O Mata Azul era um daqueles milhares de restaurantes de beira de estrada que proliferam Brasil a dentro. De ninguém sabe onde uma povoação foi-se formando ao seu redor. Atraídos pelos caminhões e, aos poucos, os carros de passeio, começaram a brotar do chão borracheiros, mecânicos, vendedores ambulantes que seguem os ônibus onde quer que eles vão, mascates... O casario brotava de madeira, depois o de tijolos sem engenheiro ou arquiteto, apenas argamassa e suor.
Uma das primeiras edificações foi de um negro calado, cabelos já grisalhos e que pouco falava o português. Por não conseguirem entender seu nome, Toussaint Dessalines, não demorou a receber o apelido de Tutu. Os poucos e depois muitos moradores chamavam-no de gringo, uns diziam que era “americano” (para os poucos letrados, todo estrangeiro é “americano” ou, simplesmente “gringo), outros mais “estudados”, talvez por terem concluído o primário, identificavam o sotaque alemão ou argentino.

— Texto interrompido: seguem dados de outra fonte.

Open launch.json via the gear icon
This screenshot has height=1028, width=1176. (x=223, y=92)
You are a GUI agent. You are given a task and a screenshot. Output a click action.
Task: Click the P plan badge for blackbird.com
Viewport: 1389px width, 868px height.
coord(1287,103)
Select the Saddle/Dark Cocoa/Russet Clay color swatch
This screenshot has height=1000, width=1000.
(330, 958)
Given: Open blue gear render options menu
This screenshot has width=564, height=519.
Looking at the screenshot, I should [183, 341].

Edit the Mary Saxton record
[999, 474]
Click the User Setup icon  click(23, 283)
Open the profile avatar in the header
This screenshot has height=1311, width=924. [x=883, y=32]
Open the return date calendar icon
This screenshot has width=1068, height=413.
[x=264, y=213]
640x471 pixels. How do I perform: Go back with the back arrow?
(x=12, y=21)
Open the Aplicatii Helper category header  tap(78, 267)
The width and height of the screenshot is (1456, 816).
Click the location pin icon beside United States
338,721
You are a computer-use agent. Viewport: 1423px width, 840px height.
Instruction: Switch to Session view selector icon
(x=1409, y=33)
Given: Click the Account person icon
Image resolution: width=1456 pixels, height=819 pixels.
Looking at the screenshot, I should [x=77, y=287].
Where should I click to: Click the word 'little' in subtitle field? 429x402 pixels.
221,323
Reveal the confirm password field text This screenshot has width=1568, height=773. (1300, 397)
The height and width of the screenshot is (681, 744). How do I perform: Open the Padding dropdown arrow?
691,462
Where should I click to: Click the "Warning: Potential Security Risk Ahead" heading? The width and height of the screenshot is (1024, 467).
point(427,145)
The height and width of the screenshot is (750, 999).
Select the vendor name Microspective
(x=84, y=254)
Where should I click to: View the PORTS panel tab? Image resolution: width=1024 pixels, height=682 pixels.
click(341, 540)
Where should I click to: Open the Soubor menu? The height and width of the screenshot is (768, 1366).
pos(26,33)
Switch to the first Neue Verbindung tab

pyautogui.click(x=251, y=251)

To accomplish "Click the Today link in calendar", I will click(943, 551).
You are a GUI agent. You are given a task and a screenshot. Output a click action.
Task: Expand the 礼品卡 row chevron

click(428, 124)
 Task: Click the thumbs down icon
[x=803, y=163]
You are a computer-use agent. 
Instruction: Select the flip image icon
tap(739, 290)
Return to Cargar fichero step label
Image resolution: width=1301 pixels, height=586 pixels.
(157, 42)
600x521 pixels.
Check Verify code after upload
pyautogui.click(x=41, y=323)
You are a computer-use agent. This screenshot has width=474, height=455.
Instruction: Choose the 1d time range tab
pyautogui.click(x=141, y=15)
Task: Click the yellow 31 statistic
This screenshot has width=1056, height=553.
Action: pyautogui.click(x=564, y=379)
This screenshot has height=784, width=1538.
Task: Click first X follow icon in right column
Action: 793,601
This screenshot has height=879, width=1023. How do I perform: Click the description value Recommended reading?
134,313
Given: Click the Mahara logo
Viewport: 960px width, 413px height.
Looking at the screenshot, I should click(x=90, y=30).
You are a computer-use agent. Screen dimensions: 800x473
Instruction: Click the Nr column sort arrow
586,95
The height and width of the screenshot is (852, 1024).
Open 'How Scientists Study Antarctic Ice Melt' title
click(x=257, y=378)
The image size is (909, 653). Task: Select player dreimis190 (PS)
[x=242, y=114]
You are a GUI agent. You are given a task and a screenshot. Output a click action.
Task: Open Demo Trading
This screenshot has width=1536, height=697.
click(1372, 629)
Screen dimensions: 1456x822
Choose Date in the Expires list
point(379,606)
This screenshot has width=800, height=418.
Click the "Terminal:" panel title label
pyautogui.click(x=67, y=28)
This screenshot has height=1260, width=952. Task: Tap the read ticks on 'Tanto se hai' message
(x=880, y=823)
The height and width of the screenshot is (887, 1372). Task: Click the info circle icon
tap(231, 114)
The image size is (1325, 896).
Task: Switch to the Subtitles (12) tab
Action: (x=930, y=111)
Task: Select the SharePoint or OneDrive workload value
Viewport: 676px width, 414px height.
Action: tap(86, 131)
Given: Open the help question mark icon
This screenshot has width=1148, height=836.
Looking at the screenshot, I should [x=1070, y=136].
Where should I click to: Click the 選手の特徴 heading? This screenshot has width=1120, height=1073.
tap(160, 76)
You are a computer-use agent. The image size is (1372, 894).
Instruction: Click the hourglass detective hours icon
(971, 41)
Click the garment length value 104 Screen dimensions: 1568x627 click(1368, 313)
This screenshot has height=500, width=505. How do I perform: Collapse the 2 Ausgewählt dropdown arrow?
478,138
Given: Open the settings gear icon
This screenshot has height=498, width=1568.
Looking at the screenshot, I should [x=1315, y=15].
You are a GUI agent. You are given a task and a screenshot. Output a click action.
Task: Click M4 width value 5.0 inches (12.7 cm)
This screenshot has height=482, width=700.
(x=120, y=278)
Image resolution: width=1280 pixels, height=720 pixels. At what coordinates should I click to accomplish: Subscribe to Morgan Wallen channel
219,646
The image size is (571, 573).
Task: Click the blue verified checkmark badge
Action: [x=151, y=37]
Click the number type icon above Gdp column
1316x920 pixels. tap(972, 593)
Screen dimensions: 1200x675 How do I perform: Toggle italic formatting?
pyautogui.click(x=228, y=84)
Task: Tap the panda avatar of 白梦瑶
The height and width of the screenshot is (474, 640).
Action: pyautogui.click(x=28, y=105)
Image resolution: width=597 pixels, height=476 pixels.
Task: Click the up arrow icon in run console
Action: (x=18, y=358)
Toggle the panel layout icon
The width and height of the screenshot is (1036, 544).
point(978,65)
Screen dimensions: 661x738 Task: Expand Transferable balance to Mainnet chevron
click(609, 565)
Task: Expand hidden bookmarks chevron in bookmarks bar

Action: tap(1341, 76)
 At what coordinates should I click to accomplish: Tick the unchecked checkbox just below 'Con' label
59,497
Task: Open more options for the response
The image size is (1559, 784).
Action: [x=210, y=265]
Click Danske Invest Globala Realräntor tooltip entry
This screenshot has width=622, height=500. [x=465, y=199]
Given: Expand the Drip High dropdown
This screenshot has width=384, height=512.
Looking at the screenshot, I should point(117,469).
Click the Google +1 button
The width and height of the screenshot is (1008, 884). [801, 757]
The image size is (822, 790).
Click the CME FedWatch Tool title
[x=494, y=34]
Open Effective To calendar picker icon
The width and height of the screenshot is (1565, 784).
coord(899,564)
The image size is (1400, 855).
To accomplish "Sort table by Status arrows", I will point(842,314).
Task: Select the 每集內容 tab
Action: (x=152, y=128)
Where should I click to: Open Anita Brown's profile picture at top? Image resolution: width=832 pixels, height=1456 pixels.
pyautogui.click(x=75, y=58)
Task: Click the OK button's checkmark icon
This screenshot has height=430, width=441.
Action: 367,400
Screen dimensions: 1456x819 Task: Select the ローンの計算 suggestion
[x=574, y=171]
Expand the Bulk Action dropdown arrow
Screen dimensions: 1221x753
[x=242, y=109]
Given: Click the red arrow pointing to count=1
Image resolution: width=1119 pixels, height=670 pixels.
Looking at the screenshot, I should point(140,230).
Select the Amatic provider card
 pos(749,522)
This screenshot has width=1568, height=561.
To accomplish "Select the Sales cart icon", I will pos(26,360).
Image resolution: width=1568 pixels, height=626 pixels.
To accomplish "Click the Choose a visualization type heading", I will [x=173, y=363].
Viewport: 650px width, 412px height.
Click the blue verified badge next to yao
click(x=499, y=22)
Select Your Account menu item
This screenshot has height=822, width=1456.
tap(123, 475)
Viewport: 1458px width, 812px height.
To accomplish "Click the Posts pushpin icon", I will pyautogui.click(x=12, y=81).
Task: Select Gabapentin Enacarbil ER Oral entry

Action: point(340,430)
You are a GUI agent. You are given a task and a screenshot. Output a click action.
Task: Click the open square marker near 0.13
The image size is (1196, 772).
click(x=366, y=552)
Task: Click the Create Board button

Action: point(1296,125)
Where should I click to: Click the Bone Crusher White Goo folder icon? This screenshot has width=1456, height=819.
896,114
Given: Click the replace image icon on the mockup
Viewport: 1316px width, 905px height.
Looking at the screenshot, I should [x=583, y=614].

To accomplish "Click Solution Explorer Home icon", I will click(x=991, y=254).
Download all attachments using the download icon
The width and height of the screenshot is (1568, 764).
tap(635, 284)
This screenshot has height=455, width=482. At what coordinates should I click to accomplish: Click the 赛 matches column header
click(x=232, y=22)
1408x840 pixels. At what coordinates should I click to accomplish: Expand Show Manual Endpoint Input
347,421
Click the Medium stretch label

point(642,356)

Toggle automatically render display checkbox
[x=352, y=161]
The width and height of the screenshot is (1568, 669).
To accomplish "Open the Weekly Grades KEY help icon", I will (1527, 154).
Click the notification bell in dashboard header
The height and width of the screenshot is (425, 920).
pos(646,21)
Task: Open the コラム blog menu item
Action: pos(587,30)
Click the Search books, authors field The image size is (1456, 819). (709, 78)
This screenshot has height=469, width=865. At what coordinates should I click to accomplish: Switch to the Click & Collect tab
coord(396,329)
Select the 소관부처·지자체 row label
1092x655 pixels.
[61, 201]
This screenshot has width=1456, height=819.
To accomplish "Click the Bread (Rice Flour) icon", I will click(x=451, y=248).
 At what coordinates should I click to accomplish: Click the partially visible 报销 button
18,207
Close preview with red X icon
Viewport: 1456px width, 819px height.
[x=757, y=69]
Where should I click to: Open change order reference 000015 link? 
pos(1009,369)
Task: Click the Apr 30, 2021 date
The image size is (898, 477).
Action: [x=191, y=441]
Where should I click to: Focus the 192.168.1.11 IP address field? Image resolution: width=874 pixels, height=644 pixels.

Não desconfiavam que Tutu era haitiano, fugido de seu país para não acabar no paredão de Papa Doc, não por questões políticas, mas porque combatia o vodu que o ditador utilizava para aterrorizar os adversários, que Tutu chamava de “vodu negro”, praticando o “vodu branco”.
Toussaint fazia os despachos para qualquer cidadão que o procurasse, desde que não tivesse a intenção de ferir outras pessoas e gratuita e prazerosamente quando era para desfazer um feitiço ou uma praga rogada por Papa Doc ou seus feiticeiros particulares.
Tendo sua cabeça colocada a prêmio, embarcou clandestino num navio que partia para a Colômbia. Mas era perto demais de seu país, os braços longos do déspota o alcançariam com facilidade naquele litoral. Embrenhou-se na mata, caminhou dias, comeu raízes e carne de macacos, cobras e aves, qualquer ave. O muito dinheiro que levava no embornal, economias angariadas por anos, de nada serviam naquele inferno de insetos, umidade e calor. Atravessou rios, subiu e desceu montanhas, abriu picada no peito e na força do facão cego do qual não se separava e hoje se encontrava pendurado na parede da sala como um troféu.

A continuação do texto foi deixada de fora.